Write $\gamma = (x_0(t),x_1(t),x_2(t),x_4(t))$ in coordinates and find the differential equations verified by the coordinates. For example, for the first and second coordinate: \begin{align} {x_0}'(t) &= -\partial_1u(x_0(t),x_1(t),x_2(t),x_3(t))\\ {x_1}'(t) &= \partial_0 u(x_0(t),x_1(t),x_2(t),x_3(t)) \end{align}
Remark it appears constant are not integral curves of the vector field if $\partial u$ is not zero.

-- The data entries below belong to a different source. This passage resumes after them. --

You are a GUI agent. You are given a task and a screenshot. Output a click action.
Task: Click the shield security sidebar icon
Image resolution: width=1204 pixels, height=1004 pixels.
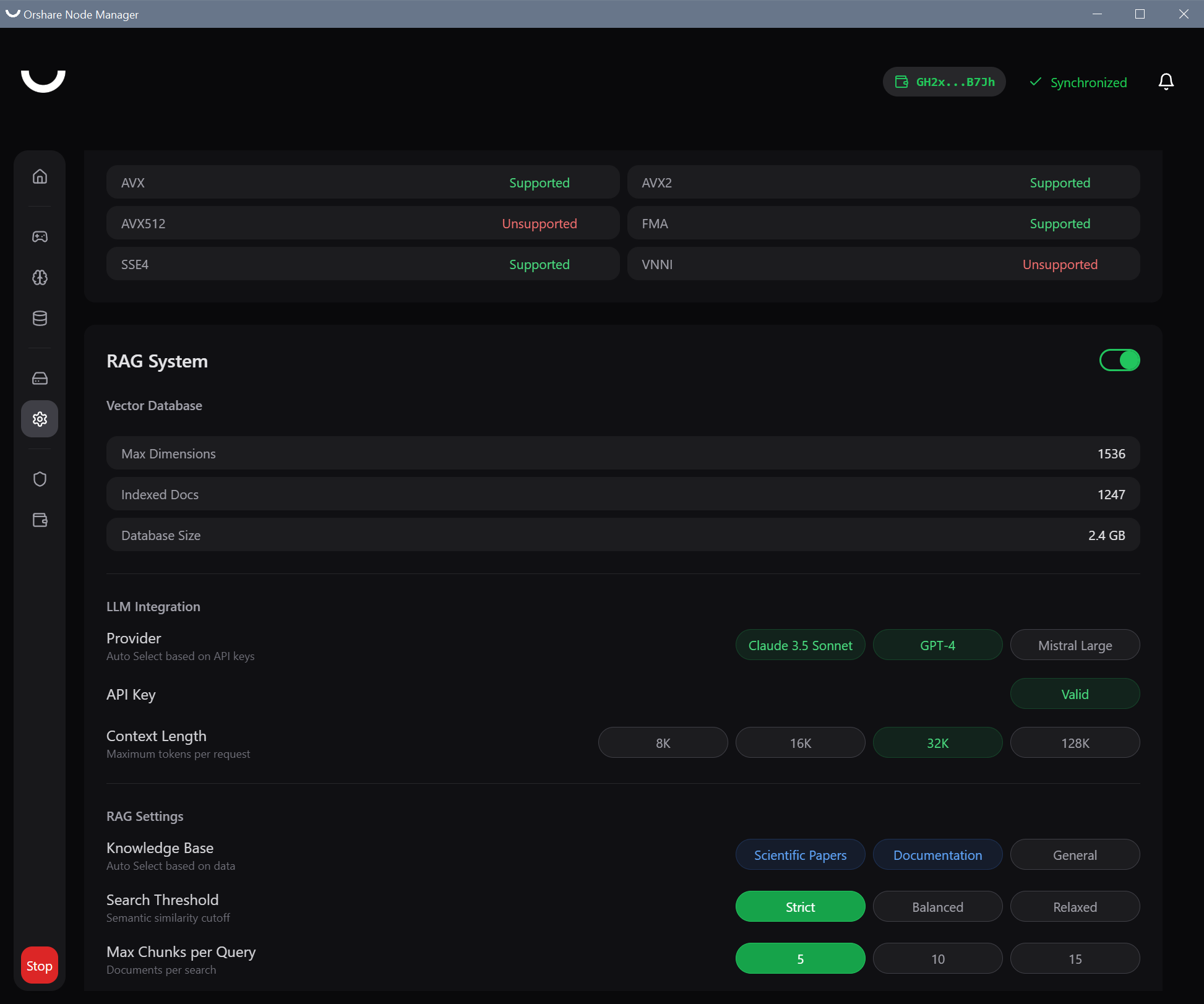40,479
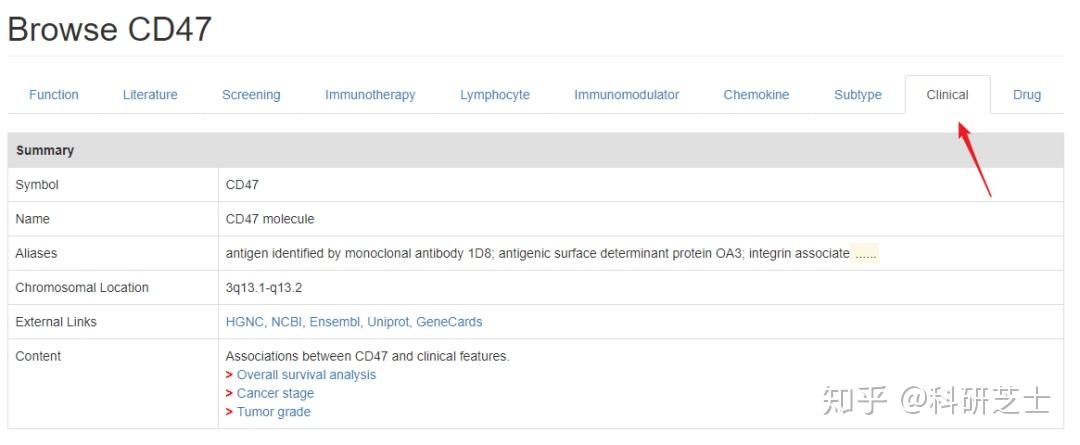This screenshot has height=445, width=1080.
Task: Open the Function tab
Action: point(54,95)
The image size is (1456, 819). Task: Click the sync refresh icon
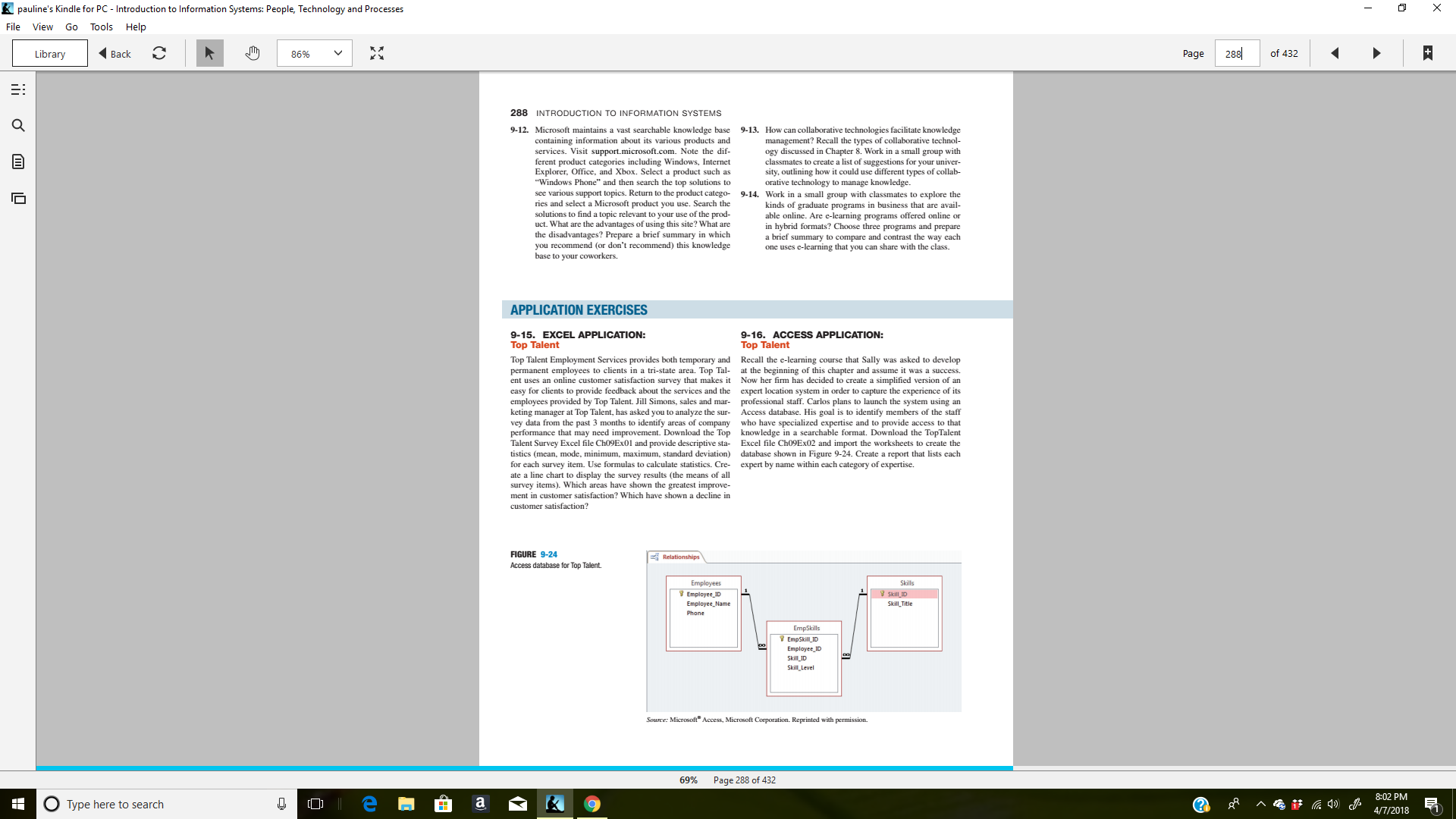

Edit To answer the (new) question there is no need to compute the flow, but just to use its definition. By the very definition of the Lie derivative of a differential form in the direction of a vector field, one has \begin{align} \left.\frac{\mathrm{d}}{\mathrm{d}t}\right|_{t=0}\varphi^*_t\omega = \mathcal{L}_X\omega \end{align} By the Cartan's (magic) formula, \begin{align} \mathcal{L}_X\omega = \mathrm{d}\left(\omega(X,\cdot)\right) + \mathrm{d}\omega\left(X,\cdot\right) \end{align} As $\mathrm{d}\omega = 0$ (easy computation), it is \begin{align} \mathcal{L}_X\omega = \mathrm{d}\left(\omega(X,\cdot)\right) \end{align} But \begin{align} \omega(X,\cdot) &= -\partial_0u\mathrm{d}x^0 -\partial_1u\mathrm{d}x^1-\partial_2u\mathrm{d}x^2-\partial_3u\mathrm{d}x^3 \\ &= -\mathrm{d}u \end{align} and thus \begin{align} \left.\frac{\mathrm{d}}{\mathrm{d}t}\right|_{t=0}\varphi^*_t\omega = \mathrm{d}\left(-\mathrm{d}u\right) = -\mathrm{d}^2u = 0 \end{align} and consequently, $\varphi_t^*\omega$ is constant. As $\varphi_0 = \mathrm{id}$, it is equal to $\omega$.